Was stimmt dich dahingehend hoffnungsvoll?
Vor allem die junge Generation. Wenn ich an Schulen mit Kindern und Jugendlichen über die Themen spreche, merke ich, wie viel Lust sie haben, das Ruder herumzureißen. Dass sie sehen: Wenn jemand etwas ändern kann, dann sind wir das. Bei ihnen kehrt das Bewusstsein zurück, dass wir eine Verantwortung haben, den Planeten Erde am Leben zu halten.

Was waren die herausforderndsten Momente, die du auf deinen Reisen erlebt hast?
So eine Vogelspinne auf dem Moskitonetz, das ist für mich nicht einfach, ich habe Angst vor Spinnen. Aber daran gewöhnt man sich. In Gabun waren wir fünf Tage in einem Quarantäne-Camp mitten im Nirgendwo, weil wir ausschließen mussten, dass wir Krankheiten haben und damit die Schimpansen anstecken. Das waren schon harte Bedingungen – ohne Strom und Wasser in einer zerfallenen Hütte, mitten in der Savanne. Trotzdem war es schön. Beschwerlich ist auch, wenn man beispielsweise wieder einen fiesen Durchfallerreger hat. Aber das gehört einfach dazu, und alles andere macht es wieder wett.

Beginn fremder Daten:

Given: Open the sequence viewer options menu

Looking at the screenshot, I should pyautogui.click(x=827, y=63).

Face to Face mit den Echsen der Urzeit.
© Oliver Roetz/ZDF

Und was waren die schönsten Momente für dich?
Auf dem Forschungsschiff auf Galapagos ist plötzlich neben mir ein Orca aufgetaucht. Das war magisch. Und in Thailand durfte ich auf 45 Metern Höhe in der Baumkrone wilden Gibbons auf Augenhöhe begegnen. Auf jeder Reise gibt es Begegnungen, die ich liebe.

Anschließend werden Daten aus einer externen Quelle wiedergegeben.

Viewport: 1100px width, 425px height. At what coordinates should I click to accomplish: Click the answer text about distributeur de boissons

Was können junge Menschen dafür tun, die Lebensräume zu schützen?
Man muss keine Tierärztin oder Biologin sein, um Arten zu schützen. Auch in Deutschland verzeichnen wir einen großen Lebensraumverlust. Insekten haben kaum noch genug Lebensräume, weil alles durch Pestizide verseucht oder die Böden versiegelt sind. Da hilft es beispielsweise, sich ein Insektenhotel an die Hauswand zu hängen. Oder einen Fledermauskasten. Genauso wichtig finde ich verantwortungsvolles Einkaufen. Muss es immer die exotische Frucht aus Costa Rica sein, oder geht es auch regional? Reicht es mir, wenn ich einmal pro Woche Fleisch esse? Weitergedacht ist es auch wichtig, wie man wählt – in Europa, auf Bundes- oder Kommunalebene. Eine Partei ist auch immer eine Entscheidung für oder gegen den Schutz von Lebensräumen. Ich möchte die Verantwortung nicht auf die Einzelperson abwälzen, aber ich finde es wichtig, dass wir uns dessen bewusst sind und die Zusammenhänge verstehen. Auch der Orang-Utan auf Borneo hat etwas mit mir in Deutschland zu tun.